4. Si la fiesta es para personas mayores, también es bueno colocar elementos que amortigüen el ruido de los tacones y los zapatos de los invitados.
5. Si tiene un patio, jardín o amplia terraza, procure que los invitados no hablen a voces o mantengan discusiones o conversaciones a altas horas de la madrugada en el exterior. A esas horas cualquier bullicio suele ser muy molesto para los vecinos.
6. La música, la televisión, la videoconsola y cualquier otro aparato debe permanecer a un volumen moderado. No se puede tener a un volumen tan alto que lo escuche toda la comunidad de vecinos.
7. Las instalaciones de uso comunitario deben respetarse, y en caso de tener algún percance con ellas, hay que tratar de reparar el daño y dejarlas como estaban, en buenas condiciones de uso. Pasillos, escaleras, ascensores, etc.
8. Si algún invitado se ha pasado con la bebida, la comida, etc. hay que evitar que salga solo de su casa.
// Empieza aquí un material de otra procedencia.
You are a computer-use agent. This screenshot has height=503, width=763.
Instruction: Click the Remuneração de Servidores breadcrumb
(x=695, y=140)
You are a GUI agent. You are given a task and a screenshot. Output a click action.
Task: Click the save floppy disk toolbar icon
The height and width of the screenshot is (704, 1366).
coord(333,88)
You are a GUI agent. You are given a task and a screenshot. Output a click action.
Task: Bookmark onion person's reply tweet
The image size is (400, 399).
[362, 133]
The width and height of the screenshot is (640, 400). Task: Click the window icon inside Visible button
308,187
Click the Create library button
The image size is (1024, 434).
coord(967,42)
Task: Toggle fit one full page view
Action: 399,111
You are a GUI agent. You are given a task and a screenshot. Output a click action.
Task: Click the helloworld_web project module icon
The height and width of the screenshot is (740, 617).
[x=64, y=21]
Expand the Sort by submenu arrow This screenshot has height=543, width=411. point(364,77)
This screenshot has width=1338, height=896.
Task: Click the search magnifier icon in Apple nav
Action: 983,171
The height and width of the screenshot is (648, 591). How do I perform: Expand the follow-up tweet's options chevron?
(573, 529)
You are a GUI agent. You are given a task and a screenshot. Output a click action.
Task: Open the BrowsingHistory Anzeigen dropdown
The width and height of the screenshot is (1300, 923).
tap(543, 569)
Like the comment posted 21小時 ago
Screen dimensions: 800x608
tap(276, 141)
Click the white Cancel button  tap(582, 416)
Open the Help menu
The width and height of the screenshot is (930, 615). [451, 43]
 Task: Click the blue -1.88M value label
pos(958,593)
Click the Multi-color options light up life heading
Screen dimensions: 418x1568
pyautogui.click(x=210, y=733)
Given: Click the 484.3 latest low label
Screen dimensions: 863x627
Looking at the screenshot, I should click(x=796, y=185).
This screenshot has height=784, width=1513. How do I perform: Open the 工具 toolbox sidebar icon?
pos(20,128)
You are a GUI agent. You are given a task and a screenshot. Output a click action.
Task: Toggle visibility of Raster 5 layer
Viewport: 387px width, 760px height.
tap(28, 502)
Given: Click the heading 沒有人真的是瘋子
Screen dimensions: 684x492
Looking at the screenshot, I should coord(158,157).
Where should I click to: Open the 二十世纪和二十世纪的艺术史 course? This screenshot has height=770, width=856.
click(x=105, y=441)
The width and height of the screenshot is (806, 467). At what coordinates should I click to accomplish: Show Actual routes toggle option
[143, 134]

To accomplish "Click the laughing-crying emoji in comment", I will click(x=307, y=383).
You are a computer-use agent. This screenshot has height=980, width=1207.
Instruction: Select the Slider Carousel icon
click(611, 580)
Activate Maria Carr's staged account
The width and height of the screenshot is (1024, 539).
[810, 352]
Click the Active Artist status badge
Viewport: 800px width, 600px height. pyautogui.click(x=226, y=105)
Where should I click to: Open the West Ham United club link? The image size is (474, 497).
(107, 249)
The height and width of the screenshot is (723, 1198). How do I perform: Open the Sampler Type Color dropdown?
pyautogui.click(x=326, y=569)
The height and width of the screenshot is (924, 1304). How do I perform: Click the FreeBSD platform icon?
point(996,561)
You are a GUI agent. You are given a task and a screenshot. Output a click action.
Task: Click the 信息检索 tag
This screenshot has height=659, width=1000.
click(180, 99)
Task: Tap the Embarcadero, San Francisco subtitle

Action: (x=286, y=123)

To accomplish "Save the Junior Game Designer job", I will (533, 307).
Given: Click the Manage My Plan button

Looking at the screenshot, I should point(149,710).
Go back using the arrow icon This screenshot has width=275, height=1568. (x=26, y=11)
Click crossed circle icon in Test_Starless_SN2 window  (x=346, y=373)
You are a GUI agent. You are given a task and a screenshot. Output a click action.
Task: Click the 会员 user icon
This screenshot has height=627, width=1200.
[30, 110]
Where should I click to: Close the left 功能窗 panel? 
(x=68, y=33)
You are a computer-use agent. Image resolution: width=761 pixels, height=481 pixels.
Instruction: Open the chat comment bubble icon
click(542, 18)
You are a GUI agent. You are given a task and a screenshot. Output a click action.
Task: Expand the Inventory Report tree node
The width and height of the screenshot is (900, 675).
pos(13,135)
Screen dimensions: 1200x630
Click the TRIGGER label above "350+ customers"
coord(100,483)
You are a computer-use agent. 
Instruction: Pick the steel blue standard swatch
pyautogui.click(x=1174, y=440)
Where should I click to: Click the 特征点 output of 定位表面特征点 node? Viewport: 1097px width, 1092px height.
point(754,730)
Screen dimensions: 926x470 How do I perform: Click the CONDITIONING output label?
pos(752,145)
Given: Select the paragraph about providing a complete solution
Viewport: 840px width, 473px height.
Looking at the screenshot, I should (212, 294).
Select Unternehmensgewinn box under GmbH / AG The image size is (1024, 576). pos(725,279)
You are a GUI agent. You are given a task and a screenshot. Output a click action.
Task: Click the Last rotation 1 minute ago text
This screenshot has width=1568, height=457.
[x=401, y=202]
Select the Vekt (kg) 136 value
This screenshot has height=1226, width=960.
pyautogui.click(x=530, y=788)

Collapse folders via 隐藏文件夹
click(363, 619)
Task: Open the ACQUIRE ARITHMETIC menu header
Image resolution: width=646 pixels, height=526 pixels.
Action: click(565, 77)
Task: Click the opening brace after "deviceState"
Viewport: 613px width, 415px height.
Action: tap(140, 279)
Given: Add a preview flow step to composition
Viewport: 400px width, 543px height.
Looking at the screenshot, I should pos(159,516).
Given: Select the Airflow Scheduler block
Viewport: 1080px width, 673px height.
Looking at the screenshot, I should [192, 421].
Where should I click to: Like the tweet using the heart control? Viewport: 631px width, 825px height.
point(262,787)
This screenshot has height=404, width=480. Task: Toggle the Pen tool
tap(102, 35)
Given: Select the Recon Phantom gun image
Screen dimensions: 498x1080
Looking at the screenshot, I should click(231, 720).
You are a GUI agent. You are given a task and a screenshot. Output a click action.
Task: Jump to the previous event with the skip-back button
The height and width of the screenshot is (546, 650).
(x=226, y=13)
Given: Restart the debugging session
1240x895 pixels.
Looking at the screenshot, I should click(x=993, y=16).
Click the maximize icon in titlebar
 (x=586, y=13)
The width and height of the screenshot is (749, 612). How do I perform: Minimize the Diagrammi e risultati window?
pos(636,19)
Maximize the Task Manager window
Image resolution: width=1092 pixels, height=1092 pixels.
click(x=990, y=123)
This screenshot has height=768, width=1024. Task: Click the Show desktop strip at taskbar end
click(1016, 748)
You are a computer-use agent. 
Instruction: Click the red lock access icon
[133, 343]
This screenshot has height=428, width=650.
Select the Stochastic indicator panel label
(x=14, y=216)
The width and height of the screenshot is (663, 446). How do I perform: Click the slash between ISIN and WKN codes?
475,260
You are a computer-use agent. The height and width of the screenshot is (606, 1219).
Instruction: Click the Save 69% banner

O bien se le ofrece que permanezca en la casa hasta que se encuentre mejor, o bien se le acompaña a su casa.
9. Cualquier aviso de los vecinos debe servir como señal de que algo no va bien, y se están sobrepasando los límites en algún determinado punto: música muy alta, demasiadas voces o ruidos, etc. Hay que tratar de ponerle remedio para evitar males mayores (algún vecino enfadado puede presentarse en su puerta, e incluso pueden llamar a la policía).
10. Si se lleva bien con sus vecinos y la fiesta no es muy familiar o íntima, puede invitarles a pasar por la fiesta para que tomen una copa. Es una manera, también, muy sutil de tener algunos "aliados" en caso de conflicto con la comunidad de vecinos.
Resumiendo, tal y como se indica en los puntos anteriores, cualquier actividad social, aunque sea de puertas para adentro, que pueda repercutir en terceras personas, en este caso vecinos, debe ser programada y desarrollada teniendo en cuenta tres premisas fundamentales:
1. Respeto por los demás.
2. Prudencia y moderación.
3. Buenas dosis de sentido común y capacidad de diálogo -ser muy buen diplomático-.